Recently started using CherryPy and I'm having a difficult creating subpages.
The structure I'd like is a root page /
, an overview page /resources
, and then individual resource pages /resources/my_resource
. I likely will have other pages /my_page
and maybe/my_page/my_page2
.
I first tried using a 'Home' page class to handle the top level pages with a 'Resource' class decorated with cherrypy.popargs
to handle the resource pages.
I started CherryPy as follows:
cherrypy.tree.mount(Home(), '/', home_conf)
cherrypy.tree.mount(Resource(), '/resource/', resource_conf)
cherrypy.engine.start()
cherrypy.engine.block()
This replaced the /resource/
page with the individual resource pages. i.e. they were served at /my_resource/
instead of /resource/my_resource
I believe I can workaround this using the cp_dispatch
method, but it seems clunky handling different urls in different ways. Is there a better way to handle subpages with either variable or static structure?
Came across an answer. cp_dispatch
can work, but there's a construct in CherryPy that does precisely what we want.
ROUTES = cherrypy.dispatch.RoutesDispatcher()
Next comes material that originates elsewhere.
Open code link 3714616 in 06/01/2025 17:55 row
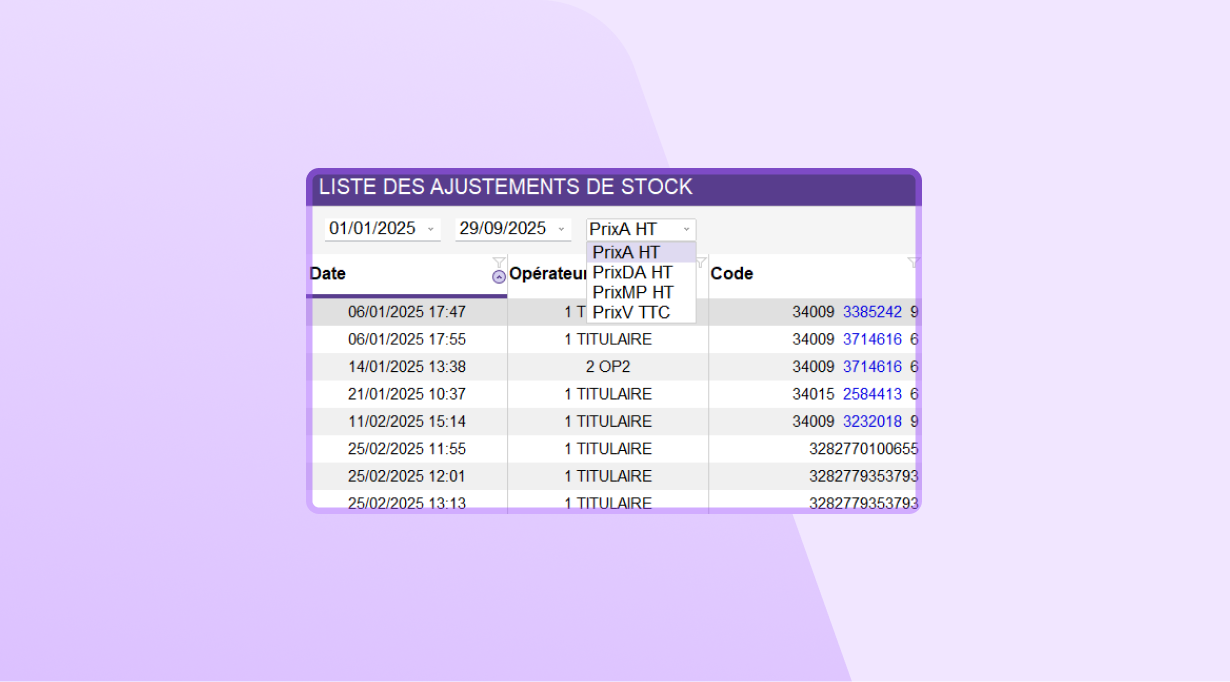Image resolution: width=1230 pixels, height=682 pixels. pos(872,339)
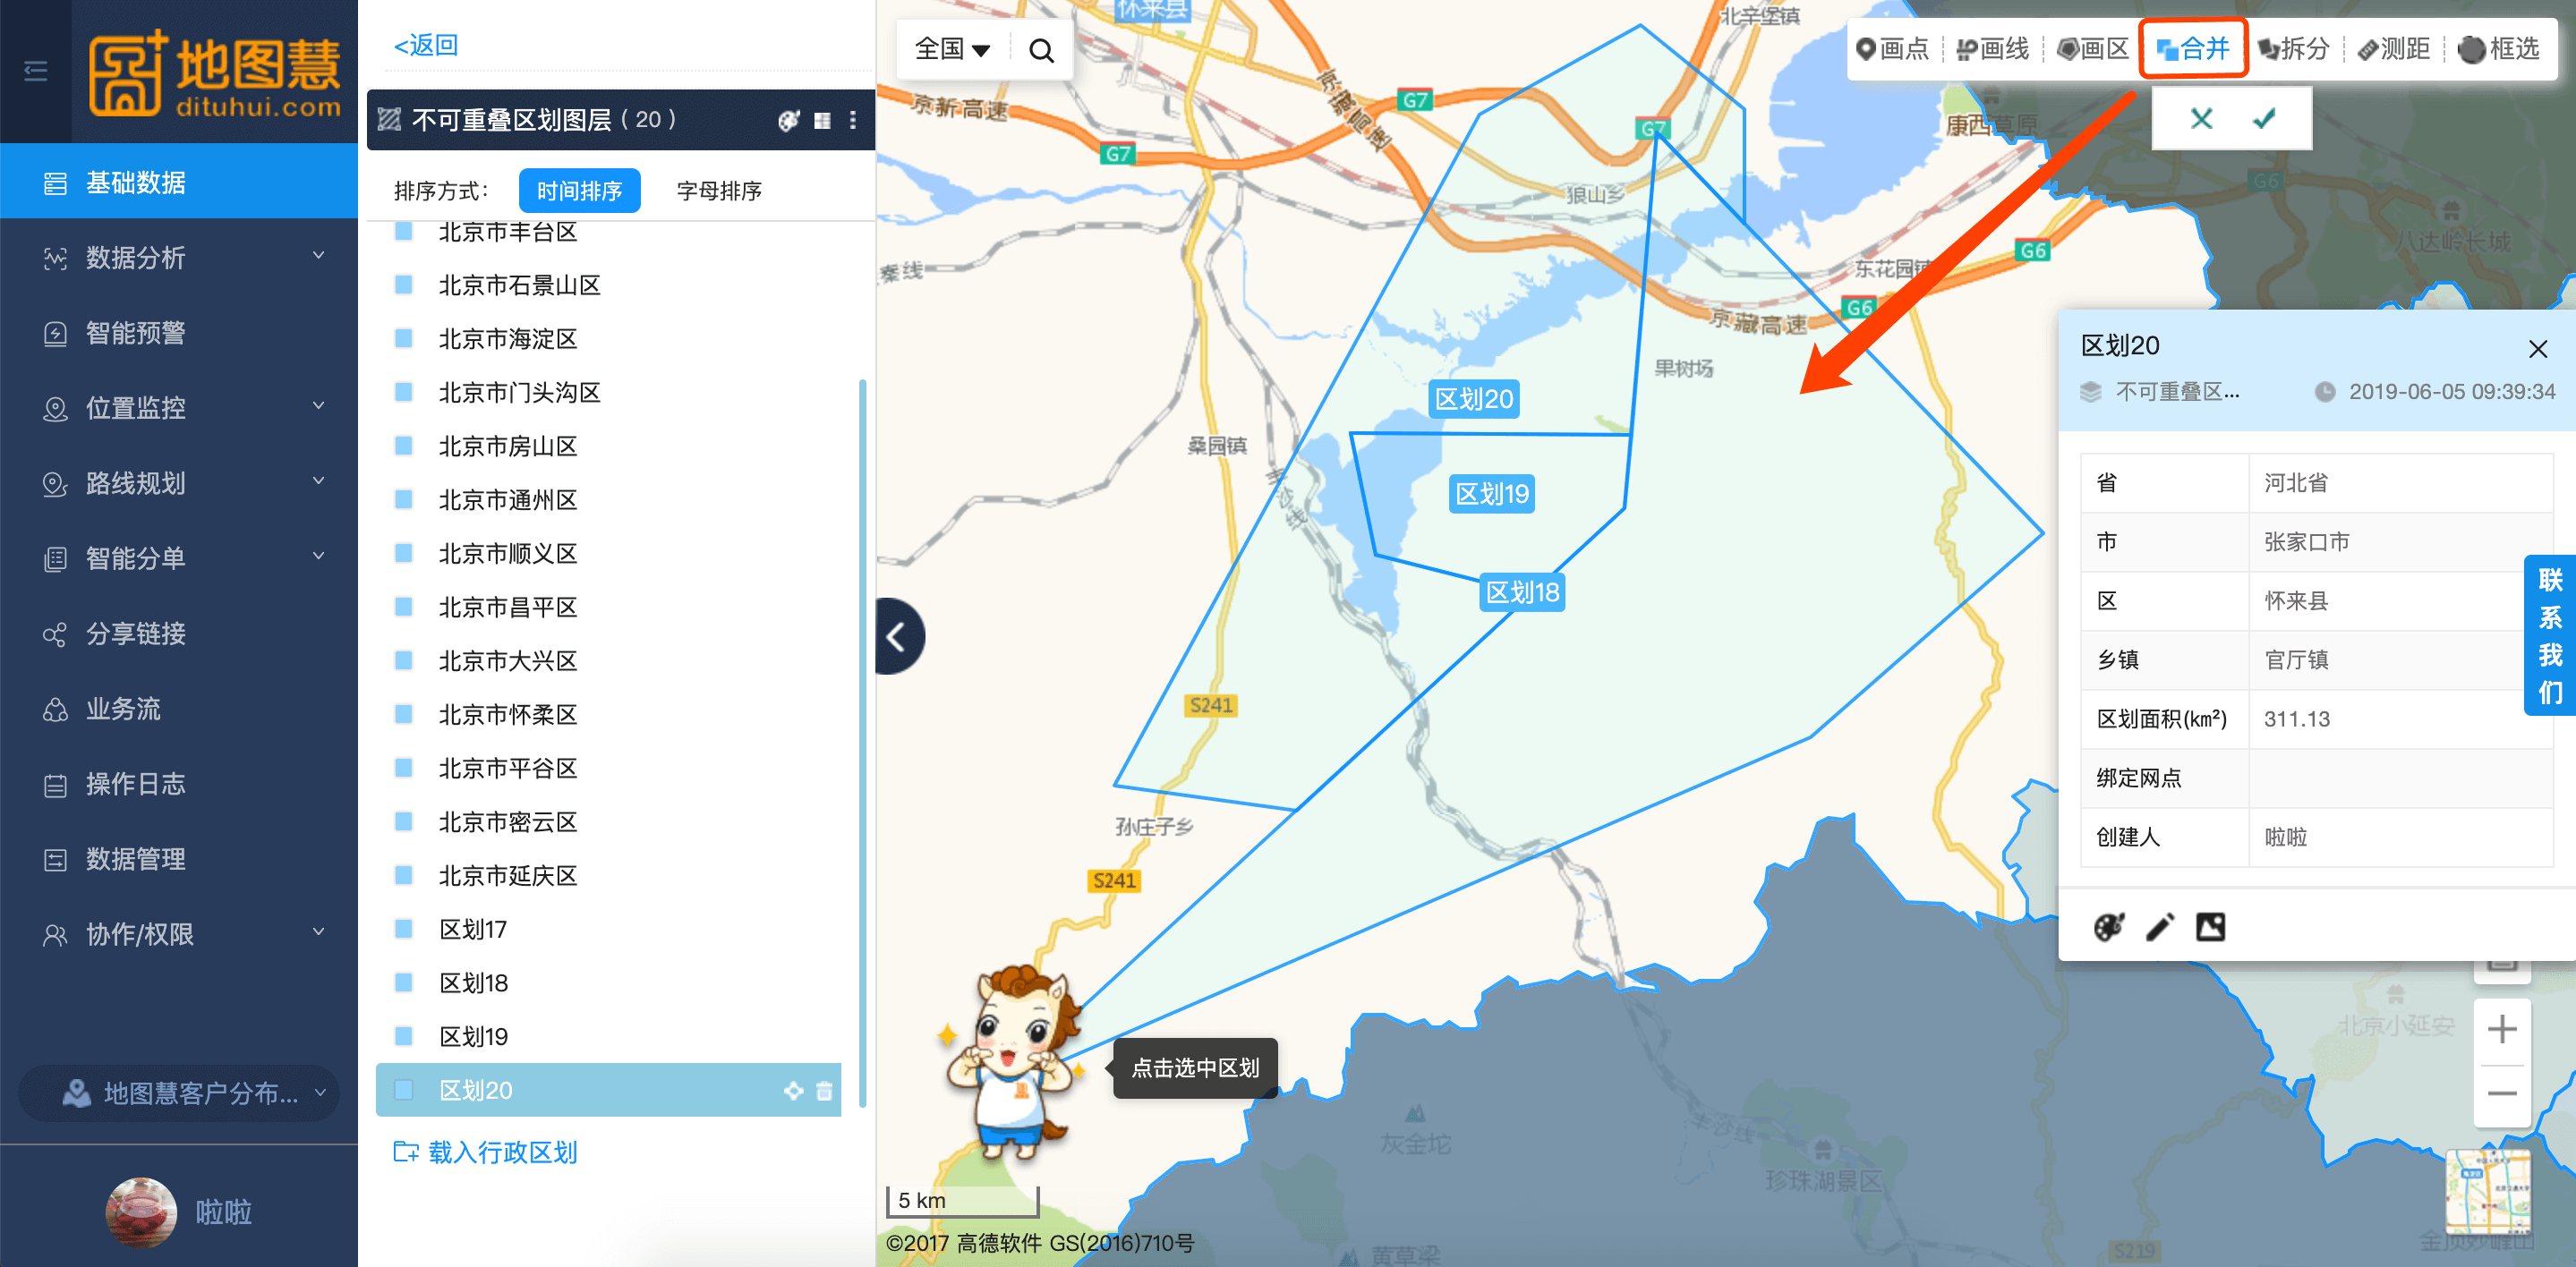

ROUTES.connect(name='home', route="/my_route",
controller=MyController(), action='index',
conditions=dict(method=["GET"]))
Then we just need to add the key pair '/': {'request.dispatch': ROUTES}
to the config we send CherryPy.
The controller argument should point to any container class owning the function that returns the desired content. The action argument is that function, which should have the regular CherryPy decorator.
EDIT
Also worth noting I think this requires the routes
package, not included or dependent on CherryPy.